> [Input for this task]
----------

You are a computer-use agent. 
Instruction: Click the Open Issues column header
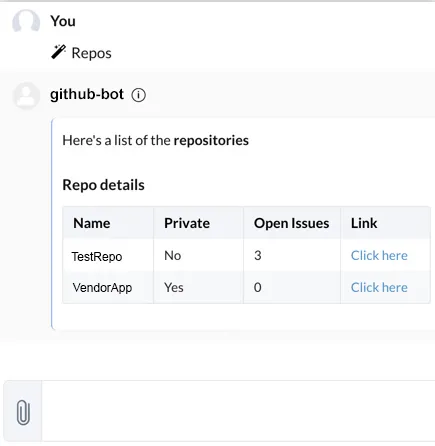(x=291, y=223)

----------

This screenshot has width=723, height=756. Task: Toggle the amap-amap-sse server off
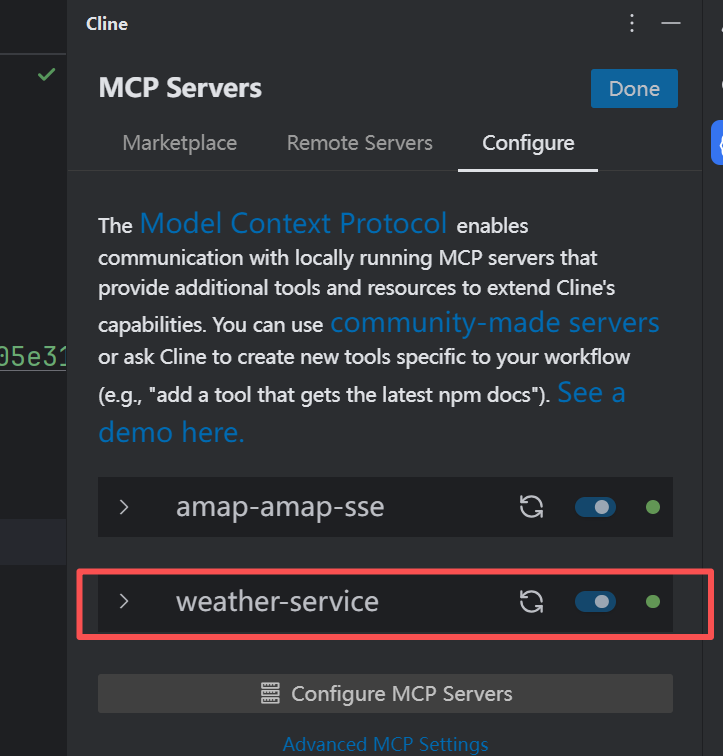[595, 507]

----------

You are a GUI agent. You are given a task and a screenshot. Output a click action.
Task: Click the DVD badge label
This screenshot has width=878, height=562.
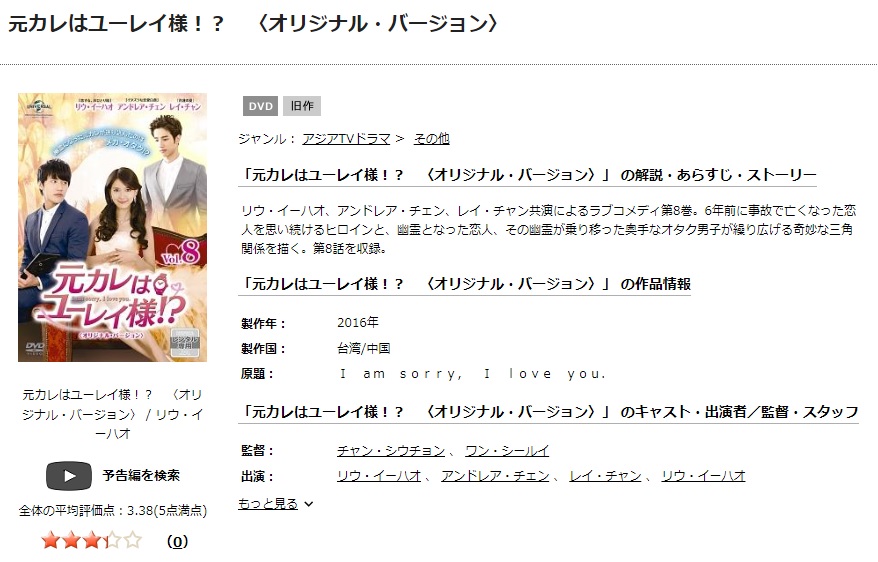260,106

----------

> [Task description] In the records above, find each line holding "agent" and copy it.

> [Task output]
You are a computer-use agent. 
You are a GUI agent. You are given a task and a screenshot. Output a click action.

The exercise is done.